Relaxing the Conditional Independence Assumption of CTC-based ASR by Conditioning on Intermediate Predictions
This addresses the problem of slow decoding in ASR for practical applications, though it is incremental by building on existing CTC methods.
The paper tackles the conditional independence limitation in CTC-based ASR by conditioning predictions on intermediate layers, resulting in over 20% relative word error rate reduction on WSJ and decoding speeds at least 30 times faster than autoregressive models on other corpora.

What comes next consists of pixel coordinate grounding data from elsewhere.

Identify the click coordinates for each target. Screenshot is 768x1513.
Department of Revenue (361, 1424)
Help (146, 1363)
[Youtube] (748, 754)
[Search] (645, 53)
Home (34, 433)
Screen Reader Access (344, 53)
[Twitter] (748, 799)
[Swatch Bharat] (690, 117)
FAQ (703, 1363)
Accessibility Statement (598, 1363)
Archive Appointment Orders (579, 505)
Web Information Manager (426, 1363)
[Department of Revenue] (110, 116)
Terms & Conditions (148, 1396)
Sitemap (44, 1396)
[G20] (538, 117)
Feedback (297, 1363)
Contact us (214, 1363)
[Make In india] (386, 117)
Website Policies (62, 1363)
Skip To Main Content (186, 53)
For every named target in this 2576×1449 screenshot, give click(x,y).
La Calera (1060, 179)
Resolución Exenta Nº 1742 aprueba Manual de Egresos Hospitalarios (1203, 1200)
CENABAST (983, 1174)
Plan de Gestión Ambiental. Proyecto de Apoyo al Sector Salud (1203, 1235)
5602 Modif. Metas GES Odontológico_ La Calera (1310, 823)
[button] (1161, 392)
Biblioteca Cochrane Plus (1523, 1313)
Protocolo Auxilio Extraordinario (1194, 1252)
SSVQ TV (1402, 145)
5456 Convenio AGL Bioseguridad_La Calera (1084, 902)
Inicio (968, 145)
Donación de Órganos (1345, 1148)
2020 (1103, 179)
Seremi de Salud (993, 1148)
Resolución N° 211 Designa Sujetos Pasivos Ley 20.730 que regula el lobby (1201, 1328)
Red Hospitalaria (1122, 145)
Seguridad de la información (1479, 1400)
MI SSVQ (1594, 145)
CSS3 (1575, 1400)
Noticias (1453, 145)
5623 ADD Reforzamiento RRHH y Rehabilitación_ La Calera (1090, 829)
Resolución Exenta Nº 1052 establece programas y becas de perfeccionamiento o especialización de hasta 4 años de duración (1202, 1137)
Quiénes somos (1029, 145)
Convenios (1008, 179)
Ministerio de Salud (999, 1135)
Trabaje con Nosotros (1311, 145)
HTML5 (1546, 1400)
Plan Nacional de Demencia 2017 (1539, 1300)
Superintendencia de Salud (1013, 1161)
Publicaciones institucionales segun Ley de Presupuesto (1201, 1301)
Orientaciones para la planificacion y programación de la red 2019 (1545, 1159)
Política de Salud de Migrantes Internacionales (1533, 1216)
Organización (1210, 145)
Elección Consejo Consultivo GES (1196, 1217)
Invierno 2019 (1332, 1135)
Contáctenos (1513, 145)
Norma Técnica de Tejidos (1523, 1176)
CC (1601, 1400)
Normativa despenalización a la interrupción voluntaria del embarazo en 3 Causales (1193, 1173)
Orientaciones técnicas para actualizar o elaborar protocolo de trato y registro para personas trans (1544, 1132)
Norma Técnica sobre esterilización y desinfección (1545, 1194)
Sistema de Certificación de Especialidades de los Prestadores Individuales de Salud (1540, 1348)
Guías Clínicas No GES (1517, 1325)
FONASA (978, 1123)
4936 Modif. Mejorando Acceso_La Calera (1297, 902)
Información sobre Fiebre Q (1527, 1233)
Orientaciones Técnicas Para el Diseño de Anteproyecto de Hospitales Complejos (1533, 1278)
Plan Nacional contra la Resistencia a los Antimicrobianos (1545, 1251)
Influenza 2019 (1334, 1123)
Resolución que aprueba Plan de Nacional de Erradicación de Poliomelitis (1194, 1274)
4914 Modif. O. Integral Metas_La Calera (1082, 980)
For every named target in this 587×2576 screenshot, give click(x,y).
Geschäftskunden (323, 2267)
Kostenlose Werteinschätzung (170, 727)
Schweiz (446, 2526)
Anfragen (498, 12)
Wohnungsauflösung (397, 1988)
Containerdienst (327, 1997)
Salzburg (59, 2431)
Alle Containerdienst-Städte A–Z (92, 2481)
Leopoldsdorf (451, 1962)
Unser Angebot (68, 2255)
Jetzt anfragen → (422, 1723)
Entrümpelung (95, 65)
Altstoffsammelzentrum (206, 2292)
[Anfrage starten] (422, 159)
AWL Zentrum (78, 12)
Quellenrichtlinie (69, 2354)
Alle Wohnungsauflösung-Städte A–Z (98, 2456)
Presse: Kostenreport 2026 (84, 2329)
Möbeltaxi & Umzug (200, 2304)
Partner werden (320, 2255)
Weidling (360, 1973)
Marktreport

This paper proposes a method to relax the conditional independence assumption of connectionist temporal classification (CTC)-based automatic speech recognition (ASR) models. We train a CTC-based ASR model with auxiliary CTC losses in intermediate layers in addition to the original CTC loss in the last layer. During both training and inference, each generated prediction in the intermediate layers is summed to the input of the next layer to condition the prediction of the last layer on those intermediate predictions. Our method is easy to implement and retains the merits of CTC-based ASR: a simple model architecture and fast decoding speed. We conduct experiments on three different ASR corpora. Our proposed method improves a standard CTC model significantly (e.g., more than 20 % relative word error rate reduction on the WSJ corpus) with a little computational overhead. Moreover, for the TEDLIUM2 corpus and the AISHELL-1 corpus, it achieves a comparable performance to a strong autoregressive model with beam search, but the decoding speed is at least 30 times faster.